[INPUT DATA Boundary: Start]
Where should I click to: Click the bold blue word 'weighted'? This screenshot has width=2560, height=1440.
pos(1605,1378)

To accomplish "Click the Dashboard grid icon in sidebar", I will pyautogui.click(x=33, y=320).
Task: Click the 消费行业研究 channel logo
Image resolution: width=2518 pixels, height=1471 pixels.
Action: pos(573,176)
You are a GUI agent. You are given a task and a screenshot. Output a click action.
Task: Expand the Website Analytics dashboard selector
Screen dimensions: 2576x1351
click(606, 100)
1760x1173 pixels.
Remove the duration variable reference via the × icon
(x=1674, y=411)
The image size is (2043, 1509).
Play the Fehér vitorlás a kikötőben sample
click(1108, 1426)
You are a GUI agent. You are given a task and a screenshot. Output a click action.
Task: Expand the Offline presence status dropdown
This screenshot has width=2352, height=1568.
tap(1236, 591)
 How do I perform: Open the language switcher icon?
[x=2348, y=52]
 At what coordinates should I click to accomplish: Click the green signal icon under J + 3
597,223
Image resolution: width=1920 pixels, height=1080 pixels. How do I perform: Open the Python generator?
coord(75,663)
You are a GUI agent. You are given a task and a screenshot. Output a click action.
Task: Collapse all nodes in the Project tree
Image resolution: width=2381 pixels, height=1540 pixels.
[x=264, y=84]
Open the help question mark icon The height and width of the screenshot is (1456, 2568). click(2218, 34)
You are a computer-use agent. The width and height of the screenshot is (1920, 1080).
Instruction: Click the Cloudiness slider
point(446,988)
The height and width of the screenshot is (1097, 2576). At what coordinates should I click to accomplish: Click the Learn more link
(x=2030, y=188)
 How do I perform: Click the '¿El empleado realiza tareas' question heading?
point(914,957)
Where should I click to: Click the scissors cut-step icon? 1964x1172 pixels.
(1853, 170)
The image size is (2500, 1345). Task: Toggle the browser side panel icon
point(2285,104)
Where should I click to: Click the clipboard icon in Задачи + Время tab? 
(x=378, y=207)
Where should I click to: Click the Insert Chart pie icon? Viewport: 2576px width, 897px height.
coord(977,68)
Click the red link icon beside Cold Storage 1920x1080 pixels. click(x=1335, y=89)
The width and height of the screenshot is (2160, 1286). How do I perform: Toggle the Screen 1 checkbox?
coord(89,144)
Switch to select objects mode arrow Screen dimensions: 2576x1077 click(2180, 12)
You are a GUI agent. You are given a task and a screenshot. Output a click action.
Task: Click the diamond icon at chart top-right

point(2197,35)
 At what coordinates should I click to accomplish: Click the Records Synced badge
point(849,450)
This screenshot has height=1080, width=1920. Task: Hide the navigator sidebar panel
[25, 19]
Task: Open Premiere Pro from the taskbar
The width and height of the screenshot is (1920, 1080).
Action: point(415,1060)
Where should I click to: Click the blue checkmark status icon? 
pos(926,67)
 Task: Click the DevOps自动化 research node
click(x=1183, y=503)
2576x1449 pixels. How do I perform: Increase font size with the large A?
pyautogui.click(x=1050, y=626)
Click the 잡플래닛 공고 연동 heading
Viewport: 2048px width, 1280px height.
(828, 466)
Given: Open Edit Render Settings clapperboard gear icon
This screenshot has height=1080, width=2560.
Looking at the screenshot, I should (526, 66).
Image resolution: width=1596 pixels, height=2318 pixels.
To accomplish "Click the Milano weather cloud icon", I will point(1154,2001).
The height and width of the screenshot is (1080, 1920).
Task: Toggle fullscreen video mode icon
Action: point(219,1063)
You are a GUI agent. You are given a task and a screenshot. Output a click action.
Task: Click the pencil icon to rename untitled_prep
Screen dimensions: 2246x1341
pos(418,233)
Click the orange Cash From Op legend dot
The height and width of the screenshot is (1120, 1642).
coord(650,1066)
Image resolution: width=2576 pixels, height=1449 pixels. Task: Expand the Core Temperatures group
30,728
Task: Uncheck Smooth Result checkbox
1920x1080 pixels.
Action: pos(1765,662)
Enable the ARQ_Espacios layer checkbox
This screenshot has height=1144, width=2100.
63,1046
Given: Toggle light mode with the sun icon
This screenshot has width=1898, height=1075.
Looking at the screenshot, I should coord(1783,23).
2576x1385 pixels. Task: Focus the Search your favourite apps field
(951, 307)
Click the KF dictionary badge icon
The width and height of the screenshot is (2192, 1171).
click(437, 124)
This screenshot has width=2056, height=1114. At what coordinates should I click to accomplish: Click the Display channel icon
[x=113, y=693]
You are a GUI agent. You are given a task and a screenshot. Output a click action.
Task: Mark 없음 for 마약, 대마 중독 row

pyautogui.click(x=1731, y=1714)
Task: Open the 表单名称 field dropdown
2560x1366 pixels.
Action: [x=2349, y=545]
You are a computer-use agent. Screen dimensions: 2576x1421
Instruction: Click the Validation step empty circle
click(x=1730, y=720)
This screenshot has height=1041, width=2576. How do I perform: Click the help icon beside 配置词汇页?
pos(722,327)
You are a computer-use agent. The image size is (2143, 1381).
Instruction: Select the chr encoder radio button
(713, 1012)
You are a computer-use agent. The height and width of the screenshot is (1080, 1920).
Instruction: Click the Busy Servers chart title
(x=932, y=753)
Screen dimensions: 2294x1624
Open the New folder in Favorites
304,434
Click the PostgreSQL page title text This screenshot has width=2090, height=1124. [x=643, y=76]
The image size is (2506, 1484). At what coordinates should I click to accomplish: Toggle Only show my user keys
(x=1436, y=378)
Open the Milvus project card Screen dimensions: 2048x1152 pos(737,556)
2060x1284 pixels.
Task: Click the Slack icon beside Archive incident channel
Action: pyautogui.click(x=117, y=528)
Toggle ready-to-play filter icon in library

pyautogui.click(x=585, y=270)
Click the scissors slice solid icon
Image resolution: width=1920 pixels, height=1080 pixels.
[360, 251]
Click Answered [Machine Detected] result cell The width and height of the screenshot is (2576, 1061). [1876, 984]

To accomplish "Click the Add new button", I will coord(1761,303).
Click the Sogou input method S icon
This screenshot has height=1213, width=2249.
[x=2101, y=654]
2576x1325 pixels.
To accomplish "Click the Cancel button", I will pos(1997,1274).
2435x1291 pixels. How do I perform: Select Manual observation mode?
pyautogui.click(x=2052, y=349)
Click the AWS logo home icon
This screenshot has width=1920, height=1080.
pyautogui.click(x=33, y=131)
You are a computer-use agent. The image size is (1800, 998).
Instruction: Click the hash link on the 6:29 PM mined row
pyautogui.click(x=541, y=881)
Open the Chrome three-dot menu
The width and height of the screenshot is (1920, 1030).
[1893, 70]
[INPUT DATA Boundary: End]
#### EXERCISE DIRECTIONS
All lines of the records above that contain the word "computer" are to be copied out.

#### SOLUTION TO THE PROBLEM
You are a computer-use agent. The width and height of the screenshot is (1920, 1080).
You are a computer-use agent. Screen dimensions: 2576x1421
You are a computer-use agent. The image size is (2143, 1381).
You are a computer-use agent. The height and width of the screenshot is (1080, 1920).
You are a computer-use agent. The image size is (1800, 998).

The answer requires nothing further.